Di dalam suatu acara diskusi di Jakarta, pada 4 Februari 2015, Rizal Ramli bahkan dengan terang-terangan mengatakan bahwa banyak menetri di Kabinet Kerja Jokowi sangat tak berkwalitas. Kwalitasnya bukan “kw-2” lagi, tetapi “kw-3”.
"Banyak menteri di kabinet Jokowi masih 'kw-3' (tak berkwalitas)”, kata Rizal Ramli ketika itu.
Dia pun mencontohkan Menteri Koordinator Politik, Hukum, dan Keamanan Tedjo Edhy Purdijatno yang pernah justru memperkeruh konflik antara KPK dan Polri, saat mengatakan rakyat pendukung KPK adalah rakyat yang tidak jelas.
"Tolong hentikan 'ludruk' ini karena ini menjadi ketawaan dunia," ujar Rizal.
Kini, “Mentri Ludruk” ala Rizal Ramli itu sudah diberhentikan oleh Presiden Jokowi, menggantikannya dengan Luhut Binsar Pandjaitan.
Rizal juga mempertanyakan kinerja menteri-menteri yang membidangi ekonomi dan energi, karena menaikkan harga BBM. Menurutnya, meskipun kemudian harga BBM diturunkan lagi mengikuti harga minyak dunia, tetapi harga bahan pokok sudah terlanjur naik dan tak bakal turun lagi.
"Kalau jadi pejabat hanya bisa menaikkan harga, enggak usah sekolah tinggi-tinggi.

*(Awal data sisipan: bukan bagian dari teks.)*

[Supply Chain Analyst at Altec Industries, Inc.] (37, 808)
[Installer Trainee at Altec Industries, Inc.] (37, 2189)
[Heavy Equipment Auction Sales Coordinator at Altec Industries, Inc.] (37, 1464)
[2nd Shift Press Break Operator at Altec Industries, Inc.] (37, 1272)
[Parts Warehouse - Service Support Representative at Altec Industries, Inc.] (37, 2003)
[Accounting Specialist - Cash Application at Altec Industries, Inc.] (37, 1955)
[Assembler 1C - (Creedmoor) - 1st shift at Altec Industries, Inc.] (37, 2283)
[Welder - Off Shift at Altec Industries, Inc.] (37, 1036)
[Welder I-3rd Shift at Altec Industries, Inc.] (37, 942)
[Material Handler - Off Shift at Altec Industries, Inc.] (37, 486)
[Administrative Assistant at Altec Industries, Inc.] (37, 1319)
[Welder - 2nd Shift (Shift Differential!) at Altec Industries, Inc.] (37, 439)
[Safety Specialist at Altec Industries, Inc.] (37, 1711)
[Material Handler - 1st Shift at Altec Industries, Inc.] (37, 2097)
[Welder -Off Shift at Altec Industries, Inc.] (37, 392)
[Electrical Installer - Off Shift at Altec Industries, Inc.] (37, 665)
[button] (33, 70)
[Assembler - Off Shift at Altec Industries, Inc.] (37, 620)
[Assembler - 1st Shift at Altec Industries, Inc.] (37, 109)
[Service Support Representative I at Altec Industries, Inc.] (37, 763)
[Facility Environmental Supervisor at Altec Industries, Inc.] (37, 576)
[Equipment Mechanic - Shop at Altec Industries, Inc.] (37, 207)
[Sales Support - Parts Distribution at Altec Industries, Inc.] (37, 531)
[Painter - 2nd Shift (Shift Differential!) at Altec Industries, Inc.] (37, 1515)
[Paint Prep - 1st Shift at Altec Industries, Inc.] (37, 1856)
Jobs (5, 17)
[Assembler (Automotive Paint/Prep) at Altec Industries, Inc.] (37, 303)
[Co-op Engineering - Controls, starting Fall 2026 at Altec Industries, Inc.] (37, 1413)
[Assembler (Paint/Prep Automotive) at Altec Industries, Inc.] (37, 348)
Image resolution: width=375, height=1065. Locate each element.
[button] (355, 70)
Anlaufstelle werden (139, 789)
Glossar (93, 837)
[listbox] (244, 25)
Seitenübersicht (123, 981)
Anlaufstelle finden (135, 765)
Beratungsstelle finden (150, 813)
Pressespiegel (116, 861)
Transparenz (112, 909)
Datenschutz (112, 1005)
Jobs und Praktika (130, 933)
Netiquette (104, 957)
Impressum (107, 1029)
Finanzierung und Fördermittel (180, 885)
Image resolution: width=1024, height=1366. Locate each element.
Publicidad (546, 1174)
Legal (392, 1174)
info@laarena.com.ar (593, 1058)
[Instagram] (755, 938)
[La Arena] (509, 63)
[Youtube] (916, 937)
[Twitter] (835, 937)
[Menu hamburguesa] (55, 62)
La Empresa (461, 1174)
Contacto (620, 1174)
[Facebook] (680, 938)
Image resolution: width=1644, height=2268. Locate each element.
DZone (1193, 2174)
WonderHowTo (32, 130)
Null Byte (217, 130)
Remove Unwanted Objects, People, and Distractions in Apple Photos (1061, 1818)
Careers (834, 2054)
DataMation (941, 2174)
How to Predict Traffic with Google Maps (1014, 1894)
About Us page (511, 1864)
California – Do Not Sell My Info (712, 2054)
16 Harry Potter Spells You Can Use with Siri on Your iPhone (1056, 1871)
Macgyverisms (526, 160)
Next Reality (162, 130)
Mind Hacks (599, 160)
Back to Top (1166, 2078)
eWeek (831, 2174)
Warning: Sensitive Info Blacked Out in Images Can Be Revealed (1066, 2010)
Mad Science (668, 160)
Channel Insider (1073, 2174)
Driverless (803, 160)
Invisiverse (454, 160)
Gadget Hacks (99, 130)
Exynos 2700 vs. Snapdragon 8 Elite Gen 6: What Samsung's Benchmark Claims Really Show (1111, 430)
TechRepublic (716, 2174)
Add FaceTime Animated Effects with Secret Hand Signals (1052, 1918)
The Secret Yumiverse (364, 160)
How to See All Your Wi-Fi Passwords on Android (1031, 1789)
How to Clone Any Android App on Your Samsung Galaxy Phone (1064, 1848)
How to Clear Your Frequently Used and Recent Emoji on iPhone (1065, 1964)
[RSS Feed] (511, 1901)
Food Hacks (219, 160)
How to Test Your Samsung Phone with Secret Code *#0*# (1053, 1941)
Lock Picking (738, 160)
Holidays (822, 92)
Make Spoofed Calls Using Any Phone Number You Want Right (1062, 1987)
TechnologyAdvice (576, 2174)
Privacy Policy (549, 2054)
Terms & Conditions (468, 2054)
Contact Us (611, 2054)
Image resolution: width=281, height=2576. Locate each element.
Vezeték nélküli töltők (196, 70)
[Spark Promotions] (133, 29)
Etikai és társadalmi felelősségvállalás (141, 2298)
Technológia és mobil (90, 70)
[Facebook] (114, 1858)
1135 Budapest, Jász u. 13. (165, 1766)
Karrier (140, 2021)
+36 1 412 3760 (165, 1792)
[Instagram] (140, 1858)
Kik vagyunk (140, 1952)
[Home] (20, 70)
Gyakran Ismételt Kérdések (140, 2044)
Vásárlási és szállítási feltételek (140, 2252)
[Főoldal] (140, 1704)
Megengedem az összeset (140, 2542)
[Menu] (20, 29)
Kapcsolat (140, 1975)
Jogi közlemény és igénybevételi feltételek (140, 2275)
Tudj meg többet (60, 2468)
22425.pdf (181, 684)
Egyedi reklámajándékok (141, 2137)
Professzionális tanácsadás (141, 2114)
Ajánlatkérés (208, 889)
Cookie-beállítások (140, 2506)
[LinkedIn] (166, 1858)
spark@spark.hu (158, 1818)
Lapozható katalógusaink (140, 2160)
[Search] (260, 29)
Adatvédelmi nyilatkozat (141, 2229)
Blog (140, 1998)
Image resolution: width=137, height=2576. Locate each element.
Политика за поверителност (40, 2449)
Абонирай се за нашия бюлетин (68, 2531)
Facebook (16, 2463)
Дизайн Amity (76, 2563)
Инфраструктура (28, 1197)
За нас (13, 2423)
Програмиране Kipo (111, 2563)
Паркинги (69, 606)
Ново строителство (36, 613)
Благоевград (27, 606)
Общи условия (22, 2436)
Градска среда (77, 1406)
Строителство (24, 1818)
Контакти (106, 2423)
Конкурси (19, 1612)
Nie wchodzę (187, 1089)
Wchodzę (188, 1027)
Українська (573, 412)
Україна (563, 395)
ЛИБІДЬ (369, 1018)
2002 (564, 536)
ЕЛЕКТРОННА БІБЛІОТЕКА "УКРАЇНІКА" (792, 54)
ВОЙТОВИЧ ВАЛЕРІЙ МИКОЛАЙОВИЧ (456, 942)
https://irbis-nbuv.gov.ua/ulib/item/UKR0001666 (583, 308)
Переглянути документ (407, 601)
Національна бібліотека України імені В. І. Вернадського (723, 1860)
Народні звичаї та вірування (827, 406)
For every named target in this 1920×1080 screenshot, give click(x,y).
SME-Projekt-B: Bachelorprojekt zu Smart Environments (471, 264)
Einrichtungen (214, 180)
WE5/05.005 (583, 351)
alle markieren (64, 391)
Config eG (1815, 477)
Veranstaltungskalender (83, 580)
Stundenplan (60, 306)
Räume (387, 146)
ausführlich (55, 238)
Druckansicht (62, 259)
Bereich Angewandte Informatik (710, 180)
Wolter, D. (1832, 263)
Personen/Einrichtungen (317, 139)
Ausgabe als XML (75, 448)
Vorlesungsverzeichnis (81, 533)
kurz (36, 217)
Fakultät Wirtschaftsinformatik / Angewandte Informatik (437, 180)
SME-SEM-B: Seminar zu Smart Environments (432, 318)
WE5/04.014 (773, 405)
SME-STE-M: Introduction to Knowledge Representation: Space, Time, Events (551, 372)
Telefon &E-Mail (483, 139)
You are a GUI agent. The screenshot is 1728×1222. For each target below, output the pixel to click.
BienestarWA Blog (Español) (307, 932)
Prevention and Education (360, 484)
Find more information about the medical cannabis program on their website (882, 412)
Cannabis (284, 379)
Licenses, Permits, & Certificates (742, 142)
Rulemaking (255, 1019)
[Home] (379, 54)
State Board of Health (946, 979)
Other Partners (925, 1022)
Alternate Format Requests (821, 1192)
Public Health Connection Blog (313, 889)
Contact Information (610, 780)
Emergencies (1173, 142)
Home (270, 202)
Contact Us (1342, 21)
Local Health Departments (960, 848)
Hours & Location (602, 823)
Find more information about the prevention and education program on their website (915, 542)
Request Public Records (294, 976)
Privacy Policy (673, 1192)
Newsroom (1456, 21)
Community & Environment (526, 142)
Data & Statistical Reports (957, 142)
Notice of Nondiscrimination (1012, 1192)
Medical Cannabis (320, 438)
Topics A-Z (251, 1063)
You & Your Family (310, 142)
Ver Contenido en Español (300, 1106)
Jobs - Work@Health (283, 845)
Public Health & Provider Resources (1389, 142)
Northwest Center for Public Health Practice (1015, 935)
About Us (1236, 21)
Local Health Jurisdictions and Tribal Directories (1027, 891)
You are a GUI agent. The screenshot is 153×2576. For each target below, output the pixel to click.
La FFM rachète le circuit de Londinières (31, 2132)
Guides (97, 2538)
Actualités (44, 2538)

Padahal banyak cara menurunkan harga," kritik Rizal.
Saat melancarkan kritik ini; mengatai banyak menteri di Kabinet Kerja Jokowi tak punya kwalitas alias “kw-3”, Rizal tampaknya tak sadar bahwa dengan mengatakan demikian berarti sama saja dengan dia mengatai juga Jokowi sebagai Presiden yang tak mampu memilih para pembantunya yang berkwalitas. Pilih menteri-menteri kok seperti “pemain ludruk” dan hanya kw-3.
Kalau menteri-menterinya banyak yang ber-kw-3, lalu yang memilihnya kw berapa, dong?!”
Demikian juga dengan kritiknya tentang menaikkan harga BBM bersubsidi, Rizal Ramli lupa bahwa justru Presiden Jokowi-lah yang memutuskan menaikkan harga BBM bersubsidi itu. Tak mungkin menteri bisa menaikkan harga BBM tanpa perintah/persetujuan dari Presiden Jokowi.
Ataukah Rizal Ramli sebenarnya memang hendak menyerang Jokowi melalui para menterinya yang secara kasar dikatakan “bodoh-bodoh” itu?